Sunday, September 5, 2010 | Great Recession job losses are near 10 million nationwide. Unemployment rates both locally and nationally are at or near double digits.
Economists and policymakers are coming to a realization that untold numbers of clerks, maids, construction workers, maintenance people and teachers arrived at quite awhile ago: Jobs are a scarce commodity, and the middle class is suffering as much as it has since it was created.
It was against this ugly backdrop that Orange County labor leaders gathered at the Santa Ana Zoo picnic grounds this weekend for their traditional Labor Day celebration. The annual workers’ weekend has come to represent a kind of starter pistol for the political season.
Several big political names — from the local and state levels — were in attendance, including former governor and current gubernatorial hopeful Jerry Brown. The message being delivered to these folks from labor leaders this political season is as stark as the current economy.
“It’s about the survival of the middle class,” said Tefere Gebre, who heads Orange County’s Central Labor Council.
“We’re going to spend money,” Gebre said.
And they’re going to insist on results.
“I don’t care if you have an R or D next to your name,” said Gebre. “The question is whether you will deliver to our members.”
Saturday, Gebre and others said to expect labor to make the case for heightened public sector spending on transportation, education and health care infrastructure. There will also be calls for more tax equity with higher earners and corporations kicking in more.
But it all will come with the same underlying message.
“This election is all about jobs,” said Art Pulaski, secretary/treasurer of the California Labor Federation.
Pulaski and other top labor leaders gave a sense of how they intend to frame the debate over the next couple months. Republican candidates Meg Whitman and Carly Fiorina are “job slashers” because of their private sector CEO experience, Pulaski said, while “Brown created 1.9 million jobs when he was governor,” Pulaski said.
Pulaski also said expect to hear much more about pensions from the labor perspective.
While acknowledging the large unfunded liabilities facing public budgets, he noted that labor would focus on getting the message out about how the problems were created by focusing on employers taking vacations from contributions, Wall Street excesses, and management and executive pay raises.
“Most, 75 to 80 percent, of the source of the money for pensions come from employees and the stock market,” Pulaski said.
Brown, in his address to the crowd, also focused on the jobs theme, linking the issue to the state’s overall quality of life. And he promised to wage a much more public campaign in the coming weeks than he has until now.
“Don’t worry. Help is on the way,” he told the crowd. “We have the firepower to deliver the truth.”
Brown came out swinging Saturday largely framing Republican nominee Meg Whitman as divisive on issues like immigration and taxes. He cast himself as an experienced, and positive, candidate who can be frank about deep problems and focus on solutions.
“California is a rich state, and we have to remember that,” Brown said. He added that despite all of its fiscal ills, there are only seven nations on earth richer than the Golden State.

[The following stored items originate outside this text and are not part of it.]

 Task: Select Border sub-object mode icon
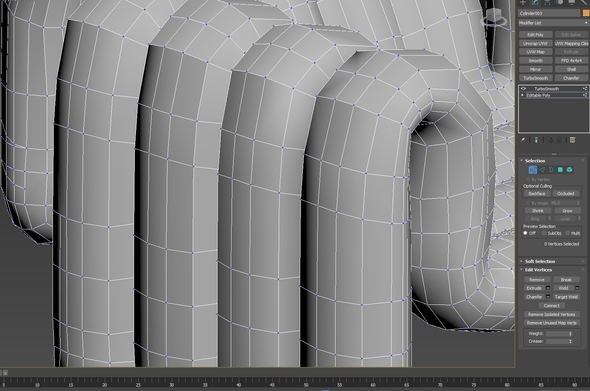(x=551, y=170)
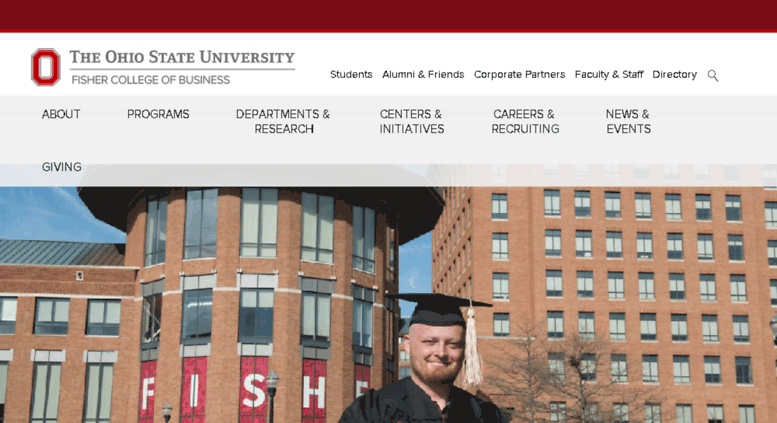Open the Directory link

tap(674, 74)

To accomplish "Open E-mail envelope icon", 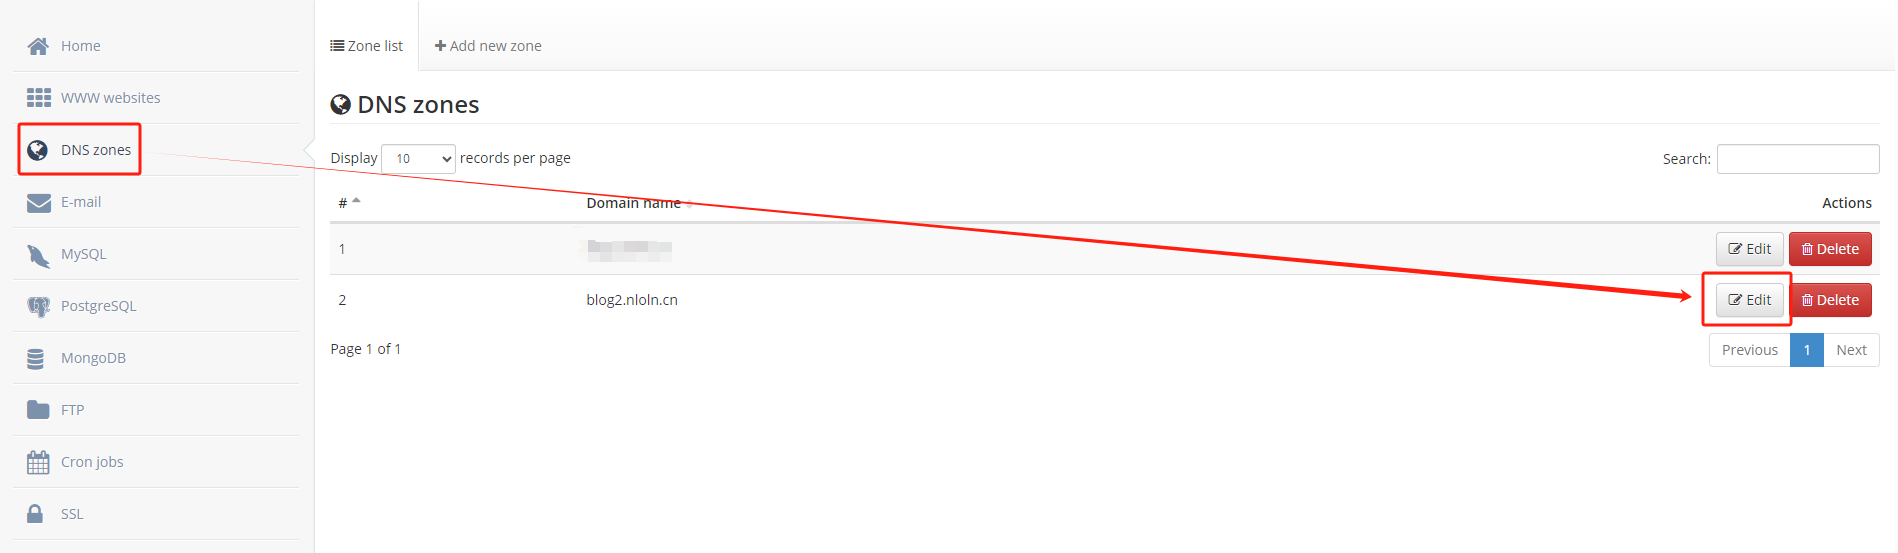I will coord(38,203).
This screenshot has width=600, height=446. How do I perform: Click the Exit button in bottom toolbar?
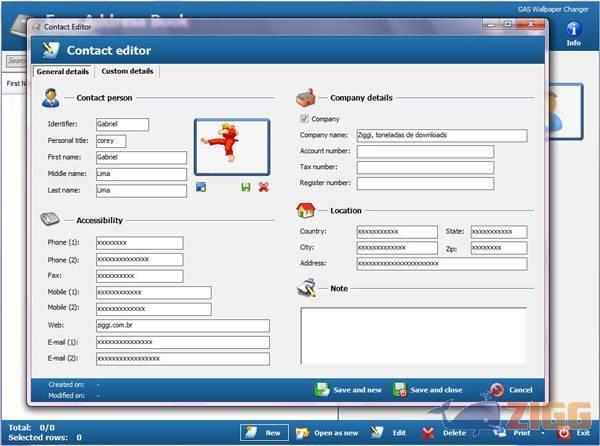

Before his speech, Brown told reporters that he feels confident despite a blitz of television ads from Whitman, saying “she’s said everything she can say.”
State Assembyman Jose Solorio delivered the legislative message Saturday, which was that the crowd needed to elect more Democrats to Sacramento to cross the two-thirds threshold and dominate policy.
In addition to the statewide heavyweights, politicians from across Orange County made the trip to the zoo. It will be an interesting season at the local level, with some big names facing challenges and others bowing out and leaving large voids to fill.
In Santa Ana, longtime Mayor Miguel Pulido faces a strong challenge from local attorney and school board member Alfredo Amezcua.
Pulido said he’d run on his record of providing jobs and redeveloping Santa Ana. “Without money” coming in as tax revenues, Pulido said, “it’s all just planning.”
He tied his campaign to Brown, saying “we need him in office” and noting that local governments would need a cooperative Sacramento to keep delivering local services without job cuts.
Amezcua complained Saturday about Pulido’s long tenure at the city, arguing that public safety and economic development haven’t kept pace and that Pulido has lost touch.
Santa Ana’s race features an interesting intra-party rivalry: Pulido and Amezcua are Democrats. In fact, on Saturday, Amezcua was protesting the vote tallies at the recent endorsement vote by the Democratic Central Committee in Orange County.
Anaheim looks at life beyond the imposing figure of its longtime Republican mayor, Curt Pringle. At Saturday’s event, new potential council faces — such as John Leos — had set up booths and were talking about expanding city revenues.
In communities like Costa Mesa, the fate of the OC Fairgrounds will likely loom over the council election for two slots. And South County’s largest city, Irvine, also could move beyond a longtime council dynamic with the exit of Republican Councilwoman Christian Shea.
Irvine Mayor Sukhee Kang said he is looking forward to a new era of cooperation. He talked about staying focused on expanding on the title of Americas’ safest city to include greenest and smartest.